Canvas Rebel Feature: Meet May O'Connor
- Magnolia Ad Co

- 4 hours ago
- 4 min read
Alright – so today we’ve got the honor of introducing you to May O'Connor. We think you’ll enjoy our conversation, we’ve shared it below.
May , thanks for taking the time to share your stories with us today How did you scale up? What were the strategies, tactics, meaningful moments, twists/turns, obstacles, mistakes along the way? The world needs to hear more realistic, actionable stories about this critical part of the business building journey. Tell us your scaling up story – bring us along so we can understand what it was like making the decisions you had, implementing the strategies/tactics etc.
People assume my business “took off” because my work got better or I got luckier, but the real scaling moment was when I stopped doing everything manually and started building infrastructure.
For the first stretch, I was the bottleneck. Every lead lived in my inbox, every follow-up was in my head, every onboarding step depended on me remembering it, and every project started from scratch. I was busy, but it wasn’t scalable.
The shift happened when I invested in automation and built a real client journey. I created a streamlined intake form that captures the info we need upfront, then connected it to a calendar system with specific days and time blocks for design, interviews, and onboarding. Once someone books, the system guides them step-by-step, sends the right emails, assigns the next tasks, and keeps everything synced across the tools I use.
Then I layered in AI to remove the hidden time drain: call notes and recaps. Now my calls are recorded, transcribed, and summarized automatically. I can ask the app to pull out deliverables, key decisions, and next steps, and even generate a proposal outline in minutes. That alone gave me back hours every week.
Scaling wasn’t a single viral moment. It was building systems that created time, reduced friction, and made the client experience feel polished and consistent. If time is money, scaling starts by creating more time.

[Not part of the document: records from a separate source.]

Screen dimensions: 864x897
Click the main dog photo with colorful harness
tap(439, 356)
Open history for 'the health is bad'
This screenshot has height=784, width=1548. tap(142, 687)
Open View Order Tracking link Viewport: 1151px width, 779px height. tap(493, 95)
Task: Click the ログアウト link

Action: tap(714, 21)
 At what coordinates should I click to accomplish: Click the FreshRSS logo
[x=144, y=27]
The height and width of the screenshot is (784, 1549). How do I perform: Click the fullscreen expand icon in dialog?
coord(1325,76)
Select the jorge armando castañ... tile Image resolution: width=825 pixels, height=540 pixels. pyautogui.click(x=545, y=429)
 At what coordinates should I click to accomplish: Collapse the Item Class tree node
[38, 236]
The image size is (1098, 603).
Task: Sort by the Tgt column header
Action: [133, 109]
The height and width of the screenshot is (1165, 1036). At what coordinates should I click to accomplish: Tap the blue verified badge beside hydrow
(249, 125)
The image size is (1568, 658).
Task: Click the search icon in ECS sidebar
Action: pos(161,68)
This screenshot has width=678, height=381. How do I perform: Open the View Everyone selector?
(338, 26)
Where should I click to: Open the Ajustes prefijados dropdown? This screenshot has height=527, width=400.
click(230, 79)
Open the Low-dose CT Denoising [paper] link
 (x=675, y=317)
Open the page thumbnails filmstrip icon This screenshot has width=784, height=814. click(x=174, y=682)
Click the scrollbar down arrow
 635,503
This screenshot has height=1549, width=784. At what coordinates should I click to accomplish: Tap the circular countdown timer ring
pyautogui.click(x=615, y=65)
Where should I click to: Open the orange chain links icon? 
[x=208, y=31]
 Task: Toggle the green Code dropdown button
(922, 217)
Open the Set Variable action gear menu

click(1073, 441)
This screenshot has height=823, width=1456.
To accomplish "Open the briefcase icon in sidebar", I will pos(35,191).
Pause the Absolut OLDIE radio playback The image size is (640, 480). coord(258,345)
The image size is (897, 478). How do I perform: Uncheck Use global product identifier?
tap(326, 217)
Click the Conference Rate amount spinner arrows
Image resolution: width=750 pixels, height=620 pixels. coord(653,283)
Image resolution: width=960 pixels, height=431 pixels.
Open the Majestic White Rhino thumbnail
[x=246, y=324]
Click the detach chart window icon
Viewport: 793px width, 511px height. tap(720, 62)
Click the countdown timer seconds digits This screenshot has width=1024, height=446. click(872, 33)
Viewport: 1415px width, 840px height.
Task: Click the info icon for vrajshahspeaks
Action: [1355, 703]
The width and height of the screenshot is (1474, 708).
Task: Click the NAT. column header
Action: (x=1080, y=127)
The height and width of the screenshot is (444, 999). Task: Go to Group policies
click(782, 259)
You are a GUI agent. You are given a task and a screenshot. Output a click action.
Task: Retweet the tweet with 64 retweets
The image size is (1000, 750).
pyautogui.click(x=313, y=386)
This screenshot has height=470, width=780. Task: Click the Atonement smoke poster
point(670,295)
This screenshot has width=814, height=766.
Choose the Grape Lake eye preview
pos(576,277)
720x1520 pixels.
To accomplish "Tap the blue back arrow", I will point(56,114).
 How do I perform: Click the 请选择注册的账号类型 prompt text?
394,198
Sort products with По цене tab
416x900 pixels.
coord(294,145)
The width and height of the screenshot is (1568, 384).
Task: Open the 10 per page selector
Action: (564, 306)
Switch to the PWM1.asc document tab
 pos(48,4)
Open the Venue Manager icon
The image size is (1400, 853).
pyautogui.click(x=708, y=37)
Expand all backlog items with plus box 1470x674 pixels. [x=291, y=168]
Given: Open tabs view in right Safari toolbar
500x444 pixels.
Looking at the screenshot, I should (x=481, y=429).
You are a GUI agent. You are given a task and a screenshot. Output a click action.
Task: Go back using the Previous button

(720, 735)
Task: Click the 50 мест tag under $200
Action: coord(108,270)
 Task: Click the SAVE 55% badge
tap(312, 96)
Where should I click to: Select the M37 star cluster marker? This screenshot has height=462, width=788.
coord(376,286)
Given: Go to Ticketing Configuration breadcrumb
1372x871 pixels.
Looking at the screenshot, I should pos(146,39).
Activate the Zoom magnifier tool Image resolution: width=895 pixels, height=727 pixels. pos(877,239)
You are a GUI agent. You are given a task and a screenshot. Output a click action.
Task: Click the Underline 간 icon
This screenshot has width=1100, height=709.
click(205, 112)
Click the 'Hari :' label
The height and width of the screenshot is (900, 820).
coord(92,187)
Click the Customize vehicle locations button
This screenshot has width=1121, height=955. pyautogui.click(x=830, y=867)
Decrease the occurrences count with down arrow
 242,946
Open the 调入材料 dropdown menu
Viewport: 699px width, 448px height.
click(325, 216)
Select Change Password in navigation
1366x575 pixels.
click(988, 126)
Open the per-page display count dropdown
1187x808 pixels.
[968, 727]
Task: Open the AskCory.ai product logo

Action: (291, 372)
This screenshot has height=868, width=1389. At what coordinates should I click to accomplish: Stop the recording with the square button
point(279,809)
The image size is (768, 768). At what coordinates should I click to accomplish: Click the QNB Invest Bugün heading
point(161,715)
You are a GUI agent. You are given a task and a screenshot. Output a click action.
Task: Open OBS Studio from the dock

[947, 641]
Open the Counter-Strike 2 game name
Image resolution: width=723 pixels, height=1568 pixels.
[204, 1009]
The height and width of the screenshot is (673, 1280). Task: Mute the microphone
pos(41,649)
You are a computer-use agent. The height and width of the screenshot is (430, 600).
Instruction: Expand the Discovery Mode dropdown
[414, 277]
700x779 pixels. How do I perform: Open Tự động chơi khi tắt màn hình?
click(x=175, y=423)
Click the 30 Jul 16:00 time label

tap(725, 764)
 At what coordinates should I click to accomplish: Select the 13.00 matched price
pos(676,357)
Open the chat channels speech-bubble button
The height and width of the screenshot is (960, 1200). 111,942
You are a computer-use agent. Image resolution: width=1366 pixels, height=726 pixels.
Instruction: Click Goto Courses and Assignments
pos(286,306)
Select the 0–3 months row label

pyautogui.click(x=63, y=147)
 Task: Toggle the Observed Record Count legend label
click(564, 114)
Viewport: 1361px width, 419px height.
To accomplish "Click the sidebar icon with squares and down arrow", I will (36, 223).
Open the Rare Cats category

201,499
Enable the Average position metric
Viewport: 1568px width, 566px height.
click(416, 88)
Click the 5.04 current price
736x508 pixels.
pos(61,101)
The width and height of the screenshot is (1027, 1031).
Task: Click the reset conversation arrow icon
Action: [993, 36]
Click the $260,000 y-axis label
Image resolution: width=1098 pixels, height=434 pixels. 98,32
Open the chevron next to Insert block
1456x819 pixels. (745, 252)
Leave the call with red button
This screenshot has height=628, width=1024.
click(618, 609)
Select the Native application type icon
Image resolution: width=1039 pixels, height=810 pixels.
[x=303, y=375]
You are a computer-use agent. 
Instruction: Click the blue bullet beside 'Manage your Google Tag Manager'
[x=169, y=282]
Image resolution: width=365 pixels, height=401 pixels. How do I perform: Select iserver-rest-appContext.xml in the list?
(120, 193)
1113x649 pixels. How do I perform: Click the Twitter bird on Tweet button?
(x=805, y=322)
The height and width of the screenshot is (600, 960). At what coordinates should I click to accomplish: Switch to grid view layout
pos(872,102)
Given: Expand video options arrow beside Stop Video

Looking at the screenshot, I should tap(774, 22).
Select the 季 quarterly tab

May , love having you share your insights with us. Before we ask you more questions, maybe you can take a moment to introduce yourself to our readers who might have missed our earlier conversations?
I’m the founder and principal designer at Magnolia Digital, a website design agency I launched in 2014. I build conversion-focused websites and automated client journeys for service-based businesses who are ready to look as premium online as they are in real life.
The twist is- I did not start in tech. I spent eight years working on yachts as a private chef, where I learned the art of high-level service, calm execution, and delivering an experience that feels effortless. That background heavily influences my approach. A great website is like a great dinner. It needs the right ingredients, the right structure, and a presentation that makes people trust what they are about to invest in.
Today, I help clients clarify their message, position their offer, and build websites that guide visitors to take action, whether that is booking a call, submitting an inquiry, or making a purchase. My work combines strategy, copywriting, design, and backend systems like forms, calendars, CRM, and automations. I love making businesses run smoother behind the scenes while looking elevated on the front end.
What sets me apart is that I am not just designing; I am building a sales tool. I am known for strong messaging, especially headlines that speak directly to a client’s pain points and drive action. I am also deeply hands-on. I can look at a business and quickly identify what is missing digitally, then build the plan and the system to fix it.
What I’m most proud of is helping founders go from “my website is fine” to “my website is stunning, and bringing me business.” More clarity, more qualified leads, more consistency, and a lot more time freed up because the process is finally automated and professional.
What’s a lesson you had to unlearn and what’s the backstory?
I had to unlearn the idea that charging less makes you more desirable, or that being “more affordable” somehow makes you easier to say yes to.
In reality, doing things for less attracted the wrong clients, the ones who nickel-and-dime, question every line item, and treat expertise like it is negotiable. The best clients I’ve ever worked with are the opposite. They come in with a healthy budget, they value speed and quality, they respect my years of experience, and they are happy to pay my prices because they understand what it saves them in time, stress, and costly mistakes.
Once I stopped trying to prove my value with discounts and started pricing based on outcomes and expertise, everything got better. The work, the process, the relationships, and the results.
Are there any books, videos or other content that you feel have meaningfully impacted your thinking?
Yes, Building a StoryBrand by Donald Miller is my go-to, and it has influenced how I approach nearly everything: websites, messaging, sales, and positioning.
It gave me a simple framework for clarifying what most businesses struggle to say in a clean, customer-centered way: who they help, what problem they solve, and what the next step is. It also reinforced something I believe deeply: most businesses don’t have a marketing problem; they have a clarity problem.
When you can make your message instantly understandable, your website converts better, your content performs better, and your sales process becomes easier because people “get it” faster.